Thing I'm thankful for: Besides thumbs? And doctors? Friends.

*If it had been an infection, pus would've oozed out.

Thursday, January 26, 2017

Ways of Knowing, Or "How Can I Tell Whether Something is True?"

Let me start off by posting a couple of images.

First, we have this:

The combination of photo and caption suggests that Trump is a cold-hearted slimeball of a man because he left his wife to walk through the door of the Whitehouse all by herself.

Next, we have this:

The combination of photo and caption suggests that Obama is just as much of a slimeball––if not more––than Trump.

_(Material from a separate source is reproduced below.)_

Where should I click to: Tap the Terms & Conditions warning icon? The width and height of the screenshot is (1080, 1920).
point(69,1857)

Both images are meant to indict these men––to paint them as awful human beings––and the thing about these images is that they both look real. But guess what? Neither of them give a complete picture. Here's what really happened:

But even then, we don't know what really happened because we weren't there ourselves.

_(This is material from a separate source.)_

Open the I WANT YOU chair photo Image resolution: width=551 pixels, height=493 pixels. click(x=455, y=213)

People go on and on about how seeing is believing, and observing with our senses means that something is real. Empiricism is THE way to knowing in this day and time, and quite frankly, I'm tired of it.

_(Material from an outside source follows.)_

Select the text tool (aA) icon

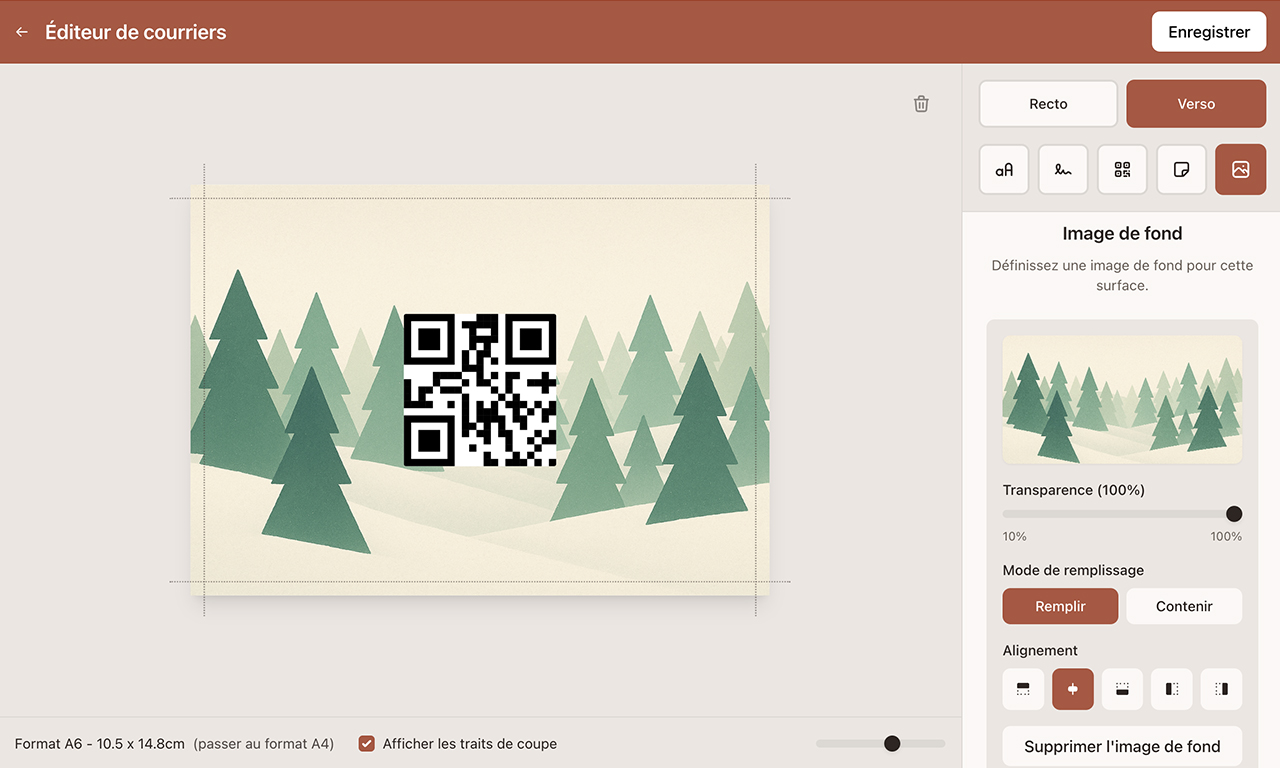[x=1004, y=170]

Epistemology is the study of knowledge, justification, and belief. It allows us to examine how people know, and according to epistemologists, there are several ways of knowing. Here are some:
  • Rationalism–the theory that reason is the foundation for certainty in knowledge. Recall Rene Descartes, who said, "I think therefore I am." He didn't say, "I see myself and my surroundings, so I know I exist." He based reality on thought. In other words, "the mind comes pre-stocked with innate ideas." (Nagel 41)
  • Empiricism–the theory that sensory experience is the foundation for certainty in knowledge. Our minds are blank until "sensation begins to mark it." (Nagel 41)
  • Testimony–the theory that knowledge can come to us second-hand. While testimony involves both rationalism and empiricism in that past experience and reasoning (about a person's reliability) informs the validity of second-hand knowledge, it is seen by some philosophers as a distinct way of knowing because for example, "the way you think when you understand what someone says is different from the way you think when you see something with your own eyes, and different again from the way you think when you are engaged in reasoning or puzzle-solving." (Nagel 80)
I could go on and on about this, and truth be told, I don't understand all of it. (Most of my knowledge about the study of knowledge comes from my Intro. to Philosophy course in college.) I do know this, though: Seeing is not believing. Seeing is seeing, and believing is believing. And it's becoming more and more critical to use lots of different epistemological approaches to truth-finding. Those images at the beginning of this post––those look real. I can see with my eyes that Trump ignored his wife and Obama put his hand on Mrs. Trump's butt. But reason tells me that these images cannot be true!

Conversely, reason tells me that it's daytime right now because I'm wide awake and ready with energy to do something fun. But my senses tell me that it is 8:00pm!

Truth-finding is confusing these days. News is often misleading (from liberal and conservative sources), people are sometimes unreliable, our memories are imperfect, and Photoshop allows people to change what we see. It's critical to use lots of different ways of knowing. Some people pray, and some people read as much as they can. Some people keep updated with social media, and some people listen to podcasts. None of those, though, in my opinion are enough in and of themselves. We've got to work hard to synthesize all of these sources and ways of knowing in order to figure out what is true. To be sure, it's exhausting, but I think it's an obligation.